Posted on 09/16/2004 5:58:36 AM PDT by Tai_Chung

A former high-ranking State Department official who is one of the nation's leading experts on China passed documents to Taiwanese intelligence agents and was charged yesterday with concealing a trip to Taiwan, court papers say.

Donald W. Keyser, who was elevated to principal deputy assistant secretary for East Asian and Pacific Affairs this year, made the trip last year, according to an FBI affidavit filed in U.S. District Court in Alexandria. Keyser, 61, who advised Secretary of State Colin L. Powell on China issues, met with one of the agents in Taipei last September during an official trip to China and Japan, the affidavit says.

Tailed by the FBI in recent weeks, Keyser and two Taiwanese agents conducted a series of covert meetings around Washington. At a meeting July 31 at the Potowmack Landing restaurant, the affidavit says, Keyser handed the Taiwanese two envelopes "that appeared to bear U.S. government printing.''

On Sept. 4 at the same Alexandria restaurant, on the Potomac River with a view of downtown Washington, FBI agents saw Keyser pass a document captioned "discussion topics,'' the affidavit says. FBI agents stopped the three men outside the restaurant and took the six-page document, described in the affidavit as something "derived from material to which Keyser had access as a result of his employment with the Department of State."

The court documents do not say that Keyser accepted money and do not otherwise ascribe a motive. Neither Keyser nor his attorney returned phone calls yesterday.

Keyser told the FBI that the document he gave the two Taiwanese agents contained "talking points" that he often would prepare for his meetings with the two agents, according to the affidavit. He said that his trip to Taiwan had been for sightseeing and that he had not notified anyone about it, including his family. His wife is a CIA officer.

State Department spokesman Richard A. Boucher said the department is cooperating with the FBI, but he declined to comment further. The affidavit does not describe the documents Keyser allegedly handed over as classified, and it is unclear whether any damage could have been done to national security.

Keyser is charged with concealing the trip to Taiwan by lying in May on State Department forms for security clearance that required him to disclose foreign travel.

News of Keyser's arrest stunned some in diplomatic circles, in which he is highly regarded as a China analyst. Keyser, a Foreign Service officer for three decades, speaks fluent Mandarin and is knowledgeable about the former Soviet Union.

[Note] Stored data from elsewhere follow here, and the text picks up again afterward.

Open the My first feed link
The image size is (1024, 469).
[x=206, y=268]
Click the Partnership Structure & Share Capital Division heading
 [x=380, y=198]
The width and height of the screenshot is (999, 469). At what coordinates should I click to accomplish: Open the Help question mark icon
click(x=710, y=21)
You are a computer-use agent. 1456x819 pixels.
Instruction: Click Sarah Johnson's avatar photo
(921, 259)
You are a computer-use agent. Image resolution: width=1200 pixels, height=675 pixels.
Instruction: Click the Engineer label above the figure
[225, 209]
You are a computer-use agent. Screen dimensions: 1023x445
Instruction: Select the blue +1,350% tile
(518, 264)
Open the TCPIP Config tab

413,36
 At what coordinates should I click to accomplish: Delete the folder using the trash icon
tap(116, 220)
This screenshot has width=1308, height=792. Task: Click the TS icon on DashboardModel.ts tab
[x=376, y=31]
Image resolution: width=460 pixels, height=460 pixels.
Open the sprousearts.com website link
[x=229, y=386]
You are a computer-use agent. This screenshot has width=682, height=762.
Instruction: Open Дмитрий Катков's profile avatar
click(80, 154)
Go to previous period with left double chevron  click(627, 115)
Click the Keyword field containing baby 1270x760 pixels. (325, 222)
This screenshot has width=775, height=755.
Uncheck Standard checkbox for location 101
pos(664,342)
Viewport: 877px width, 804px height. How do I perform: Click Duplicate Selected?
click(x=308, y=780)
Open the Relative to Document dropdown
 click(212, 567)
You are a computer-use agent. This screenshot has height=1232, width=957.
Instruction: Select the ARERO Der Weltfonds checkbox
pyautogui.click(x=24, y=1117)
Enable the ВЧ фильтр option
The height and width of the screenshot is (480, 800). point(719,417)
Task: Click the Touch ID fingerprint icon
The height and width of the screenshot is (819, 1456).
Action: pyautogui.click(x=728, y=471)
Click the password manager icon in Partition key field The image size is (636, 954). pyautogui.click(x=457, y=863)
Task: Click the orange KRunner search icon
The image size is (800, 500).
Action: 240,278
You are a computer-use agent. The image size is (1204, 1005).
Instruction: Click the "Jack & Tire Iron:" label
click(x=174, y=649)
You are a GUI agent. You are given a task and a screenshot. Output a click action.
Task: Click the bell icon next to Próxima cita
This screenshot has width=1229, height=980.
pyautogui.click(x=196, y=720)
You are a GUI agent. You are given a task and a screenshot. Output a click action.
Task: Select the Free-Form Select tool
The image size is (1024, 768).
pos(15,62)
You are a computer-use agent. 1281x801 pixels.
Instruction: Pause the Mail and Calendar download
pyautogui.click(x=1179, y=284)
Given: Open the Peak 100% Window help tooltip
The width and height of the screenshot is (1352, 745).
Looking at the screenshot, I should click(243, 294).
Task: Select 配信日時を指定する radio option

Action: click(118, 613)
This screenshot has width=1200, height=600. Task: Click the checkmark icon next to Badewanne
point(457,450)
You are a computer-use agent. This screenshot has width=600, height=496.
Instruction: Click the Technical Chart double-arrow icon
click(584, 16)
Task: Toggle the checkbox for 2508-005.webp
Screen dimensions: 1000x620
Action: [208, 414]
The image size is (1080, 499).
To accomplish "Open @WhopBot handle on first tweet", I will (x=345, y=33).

He has served in high-ranking positions in the U.S. embassies in Beijing and Tokyo, and was deputy assistant secretary of state for East Asian and Pacific Affairs when he allegedly made the trip to Taiwan.

Keyser retired in July as the No. 2 person in the State Department's East Asia bureau, but he is still assigned to the department's Foreign Service Institute in Arlington.

"He is an absolutely superb specialist on China and a fine Foreign Service officer. I've never had the slightest reason to question his loyalty to the United States,'' said J. Stapleton Roy, a three-time U.S. ambassador who was Keyser's boss when Keyser was deputy director of the State Department's Bureau of Intelligence and Research.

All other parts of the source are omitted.